Pour Guy Verhofstadt des libéraux de l’ALDE au Parlement européen, "le Parlement européen doit examiner l’accord UE-Turquie, pour déterminer si toutes les obligations internationales ont étés respectées". La Turquie devra modifier sa législation et souscrire à l’entièreté de la Convention de Genève, estiment les libéraux européens qui espèrent que l’accord permettra de "réduire le nombre de morts en Mer Égée". Comme les chrétiens-démocrates et les sociaux-démocrates, les libéraux soulignent qu’ils ne donneront leur consentement à une libéralisation des visas que "lorsque les 72 conditions nécessaires auront étés adoptées par les autorités turques et lorsque la Commission aura livré une analyse quant à la viabilité de la mise en œuvre de ces mesures". Guy Verhofstadt souligne que l’accord ne constitue aucunement "une solution magique pour mettre un terme à la crise des réfugiés". Et il précise : "L’une des raisons pour laquelle l’Europe ne contrôle pas cette crise des réfugiés réside dans notre échec à mettre en place une approche européenne commune de droit d’asile et de migration." Et il prévient : "Ne soyons pas naïfs : les passeurs trouveront de nouvelles routes vers l’Europe. Voilà pourquoi notre priorité absolue doit être la mise en place immédiate d’un Corps européen de garde-côtes et de garde-frontières."

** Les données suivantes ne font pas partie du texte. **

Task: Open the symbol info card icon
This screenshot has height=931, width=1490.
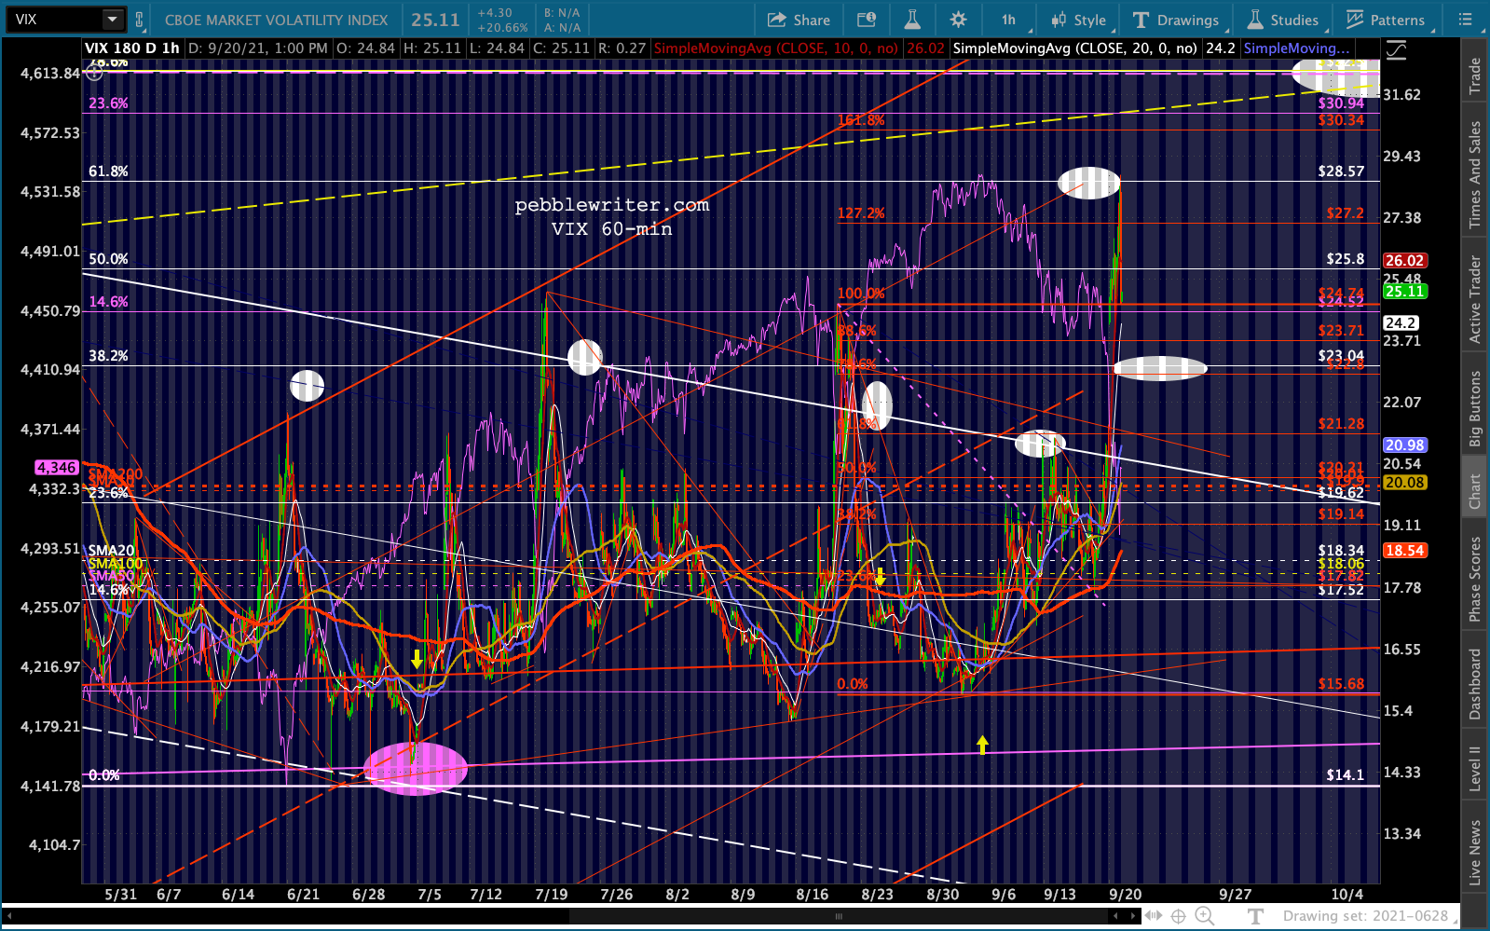Action: click(x=867, y=20)
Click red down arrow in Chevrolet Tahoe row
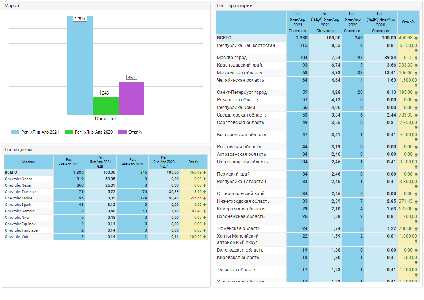The height and width of the screenshot is (300, 424). 204,198
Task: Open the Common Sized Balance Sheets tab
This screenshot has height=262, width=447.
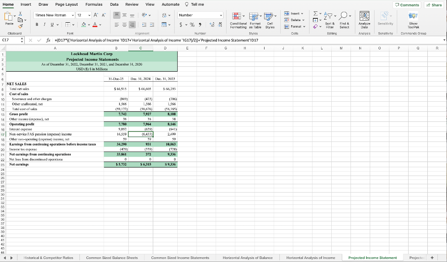Action: tap(112, 258)
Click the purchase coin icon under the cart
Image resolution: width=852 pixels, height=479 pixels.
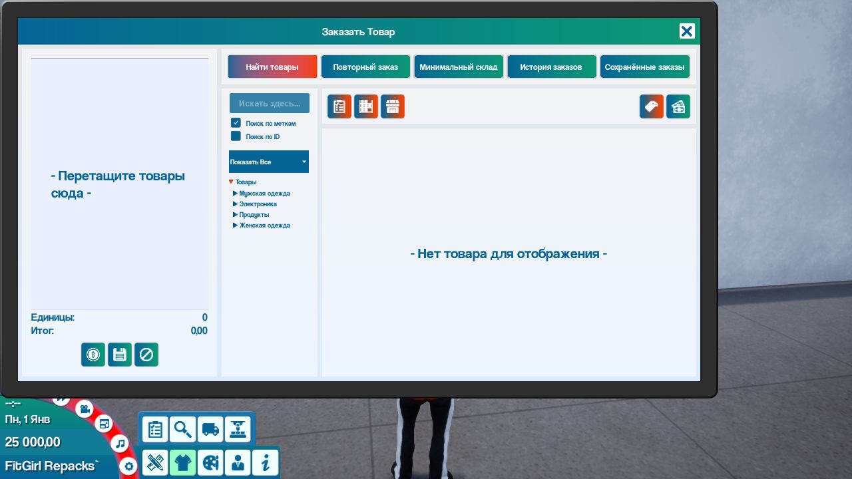click(93, 355)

Timothy Kirkhope, des Conservateurs et Réformistes européens (ECR) craint qu’en automne, "nous regarderons en arrière pour constater que ce fut une erreur qui nous coûte très cher qui a transformé la Grèce en camp de traitement (des réfugiés, ndlr), n’a que peu fait pour endiguer le nombre de migrants économiques qui veulent rejoindre certaines parties de l’Europe et n’a pas aidé à trouver une solution qui fasse sens pour répartir les gens reçus entre les Etats membres".
Pour le président du groupe Verts-ALE, Philippe Lamberts, "sur fond de faillite politique et morale", il s’agit "d’un accord juridiquement douteux et peu probant pour limiter les flux de réfugiés". Virulent, il estime que "les dirigeants européens ont montré, une fois de plus, leur mépris total des principes fondamentaux de l'UE et du droit international. Il est par ailleurs irréaliste de s’attendre à ce que cet accord puisse être mis en œuvre en l’espace de quelques jours en l’absence des ressources humaines et financières colossales qui seraient nécessaires." Pour Philippe Lamberts, l’accord UE-Turquie "est incompatible avec le droit de demander et de bénéficier de l'asile interdisant les expulsions collectives et qui requiert une évaluation appropriée des besoins de chaque réfugié". Par ailleurs, "la Turquie ne peut être considérée comme un pays tiers sûr en raison du traitement lamentable qu’elle réserve généralement aux demandeurs d'asile","les dirigeants européens abdiquent de manière opportuniste en fermant les yeux sur les violations des droits humains perpétrées par le régime autoritaire d’Ankara", les hotspots grecs sont transformés en centres de détention pour les demandeurs d'asile, et "le comble de la faillite morale serait que l’UE n’accepte la réinstallation que pour 72 000 personnes sur une base volontaire. Autrement dit, pour seulement 3 % du nombre de réfugiés se trouvant en Turquie".